AIM 1:
Offset the coordinates in the answers of the records below by adding 136 to every number, and write out again only the record lines between the line holding "is (952, 1270)." and the line holding "click(x=166, y=554)", inclusive, with the requests included.

PAGE EXTRACT:
%%
PAUL RUDD JENNIFER ANISTON JUSTIN THEROUX MALIN AKERMAN
It used to be when someone said a comedy was rated R, it was just that, a comedy
that was rated R. Now that movie audiences have become more desensitized to vulgarity
(or at least the vulgarity of yesteryear), when a studio promotes itself as “the
year’s first R rated comedy”, it means male nudity. Yup—full frontal male nudity
has become the main ingredient in these “R-rated comedies.” Last year we saw it in
the horrible comedy Hall Pass, the spoof Your Highness, and now in Wanderlust. Whether
it’s nudity or anything else, these types of films use it like pushing a button to
make a light go off. It’s “cue the drugs”, “cue the full frontal” and “cue the stupidity.”
What’s even worse—how many times have Paul Rudd and Jennifer Aniston played these
same characters? The only thing different is that they are playing opposite one another.
After buying a “micro loft” in The West Village in New York, married couple George
(Rudd) and Linda (Aniston) both lose their jobs and are forced to leave their busy
city life. They pack up and head down south to stay with George’s obnoxious brother
Rick (Ken Marino). On their long drive they crash into a different type of lifestyle,
one where people celebrate love, freedom and harmony. They don’t call themselves
hippies or refer to their collection of people as a commune. George and Linda find
peace there and decide to stay to try an entirely different way of life including
defecating with others present, sharing partners, and no privacy doors.
%%
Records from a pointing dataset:
%%
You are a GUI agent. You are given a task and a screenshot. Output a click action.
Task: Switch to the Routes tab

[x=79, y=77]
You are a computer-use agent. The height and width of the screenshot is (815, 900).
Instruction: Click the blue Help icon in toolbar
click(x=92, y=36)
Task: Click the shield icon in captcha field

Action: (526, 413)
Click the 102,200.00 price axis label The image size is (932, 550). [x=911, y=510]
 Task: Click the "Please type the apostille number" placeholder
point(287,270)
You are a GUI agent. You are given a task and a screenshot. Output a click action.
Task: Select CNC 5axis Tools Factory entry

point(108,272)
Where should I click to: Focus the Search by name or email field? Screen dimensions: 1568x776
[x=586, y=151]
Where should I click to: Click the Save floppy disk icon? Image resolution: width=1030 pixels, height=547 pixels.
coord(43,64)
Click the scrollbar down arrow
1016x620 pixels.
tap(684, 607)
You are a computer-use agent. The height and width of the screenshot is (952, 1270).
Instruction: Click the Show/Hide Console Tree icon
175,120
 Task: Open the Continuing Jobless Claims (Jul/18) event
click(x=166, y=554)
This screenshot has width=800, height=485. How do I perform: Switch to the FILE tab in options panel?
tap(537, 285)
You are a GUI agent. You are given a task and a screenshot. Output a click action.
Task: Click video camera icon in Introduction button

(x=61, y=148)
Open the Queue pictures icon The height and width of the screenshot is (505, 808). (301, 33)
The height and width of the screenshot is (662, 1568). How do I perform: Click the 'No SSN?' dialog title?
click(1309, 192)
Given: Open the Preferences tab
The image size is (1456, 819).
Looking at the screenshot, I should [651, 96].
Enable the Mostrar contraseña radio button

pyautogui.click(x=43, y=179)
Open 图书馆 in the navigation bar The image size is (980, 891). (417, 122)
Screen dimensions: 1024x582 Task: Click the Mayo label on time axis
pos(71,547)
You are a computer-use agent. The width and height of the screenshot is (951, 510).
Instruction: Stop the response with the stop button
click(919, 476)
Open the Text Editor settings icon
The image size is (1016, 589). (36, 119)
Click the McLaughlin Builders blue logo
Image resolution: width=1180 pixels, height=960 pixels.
%%
AIM 2:
Retype the passage of the Wanderlust review above between "PAUL RUDD JENNIFER" and "opposite one another.", inclusive.

EXPECTED ANSWER 1:
You are a computer-use agent. The height and width of the screenshot is (952, 1270).
Instruction: Click the Show/Hide Console Tree icon
311,256
 Task: Open the Continuing Jobless Claims (Jul/18) event
click(x=302, y=690)

EXPECTED ANSWER 2:
PAUL RUDD JENNIFER ANISTON JUSTIN THEROUX MALIN AKERMAN
It used to be when someone said a comedy was rated R, it was just that, a comedy
that was rated R. Now that movie audiences have become more desensitized to vulgarity
(or at least the vulgarity of yesteryear), when a studio promotes itself as “the
year’s first R rated comedy”, it means male nudity. Yup—full frontal male nudity
has become the main ingredient in these “R-rated comedies.” Last year we saw it in
the horrible comedy Hall Pass, the spoof Your Highness, and now in Wanderlust. Whether
it’s nudity or anything else, these types of films use it like pushing a button to
make a light go off. It’s “cue the drugs”, “cue the full frontal” and “cue the stupidity.”
What’s even worse—how many times have Paul Rudd and Jennifer Aniston played these
same characters? The only thing different is that they are playing opposite one another.